Em Ianni, que tem na derrota das forças progressistas ao golpe civil-militar de 1964 como foco de compreensão, vê nele o esgotamento da prática populista, na medida em que o Estado – em sua opinião – não mais precisa conduzir um Brasil agrário em direção a um Brasil industrial (a crise do capitalismo inaugurada em 1929, com a quebra da bolsa de valores, havia já se recuperado, estabelecendo um novo bloco no poder). O colapso do populismo no Brasil, obra angular dos estudos de Ianni, delimita o fenômeno do populismo ao período de 1945 a 1964. Ou seja, para esses autores o fenômeno do populismo é delimitado na história, fazendo parte de um momento muito específico da história do Brasil, consequentemente não mais existente.

Já Laclau “busca identificar, inicialmente, o elemento comum, invariável, que atravessa as diversas experiências classificadas como populistas. Esse elemento central é a ‘referência ao povo” (PINTO, 2011). Para o autor, o “populismo é uma forma de articulação política, é um processo que necessita e constitui o povo”. O povo como articulação política é um permanente “fazer-se” povo, fazer-se sujeito no processo político. O povo é uma construção de muitas demandas dos de baixo, não atendidas pelas forças do bloco no poder, que são sintetizadas por uma demanda particular que acaba por transformar-se universal – no interior de um processo de equivalências –; uma demanda que passa a ter um significado para muito além do seu significado original. No caso específico, a demanda por asfalto. Em seu artigo, Pinto relaciona o conceito de populismo, de Laclau, com a disputa eleitoral de Wilson Branco, identifica a demanda por asfalto como sendo esta síntese da articulação política que constitui o “povo”. Não por acaso, Wilson Branco apresenta a proposta da usina de asfalto para a cidade.

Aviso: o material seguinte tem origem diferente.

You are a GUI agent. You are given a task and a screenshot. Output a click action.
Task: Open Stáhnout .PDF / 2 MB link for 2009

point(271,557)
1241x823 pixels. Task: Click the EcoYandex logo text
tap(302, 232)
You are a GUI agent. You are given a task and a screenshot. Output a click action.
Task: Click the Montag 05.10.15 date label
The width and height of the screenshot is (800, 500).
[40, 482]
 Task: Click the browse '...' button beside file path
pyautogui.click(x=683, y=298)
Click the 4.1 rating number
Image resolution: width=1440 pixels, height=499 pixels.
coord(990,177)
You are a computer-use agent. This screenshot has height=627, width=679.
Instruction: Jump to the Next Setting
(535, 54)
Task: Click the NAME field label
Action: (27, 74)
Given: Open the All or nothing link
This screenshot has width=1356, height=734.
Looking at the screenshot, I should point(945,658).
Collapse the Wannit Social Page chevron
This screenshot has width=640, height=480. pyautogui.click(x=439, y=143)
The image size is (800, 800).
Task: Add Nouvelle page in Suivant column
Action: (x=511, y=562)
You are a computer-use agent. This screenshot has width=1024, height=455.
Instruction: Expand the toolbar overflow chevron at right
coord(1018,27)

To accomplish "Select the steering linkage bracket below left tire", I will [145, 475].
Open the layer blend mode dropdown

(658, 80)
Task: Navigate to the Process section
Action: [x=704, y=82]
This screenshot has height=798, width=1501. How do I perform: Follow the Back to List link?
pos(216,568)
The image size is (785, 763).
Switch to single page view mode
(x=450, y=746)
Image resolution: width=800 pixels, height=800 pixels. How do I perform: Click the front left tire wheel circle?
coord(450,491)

Desta maneira o povo, como uma construção histórica de sujeitos vinculados pela prática e um sentido compartilhado (discurso) não necessariamente homogeniza e dissolve a diferença cultural, mas as sintetiza, isto é, conserva as identidades particulares em uma forma articulatória dinâmica emoldurada em relações sociais, apropriações coletivas da história e relações com a alteridade (PINTO, 2011).

Entretanto, a demanda particular que se universaliza – assume a figura do significante vazio –, e se constitui como povo, necessita de uma representação ontológica, a do líder. É esta relação do povo e seu líder, a partir da perspectiva laclauniana, que a investigação toma como referência, quando fala em populismo ou em “bases populistas”: uma relação ontológica que permite o ato do falecimento de Wilson Branco – a ser abordado especificamente a seguir – transformar-se em um mito e processar a construção de uma base eleitoral que serviu como alicerce para o processo de manutenção do poder político durante 16 anos.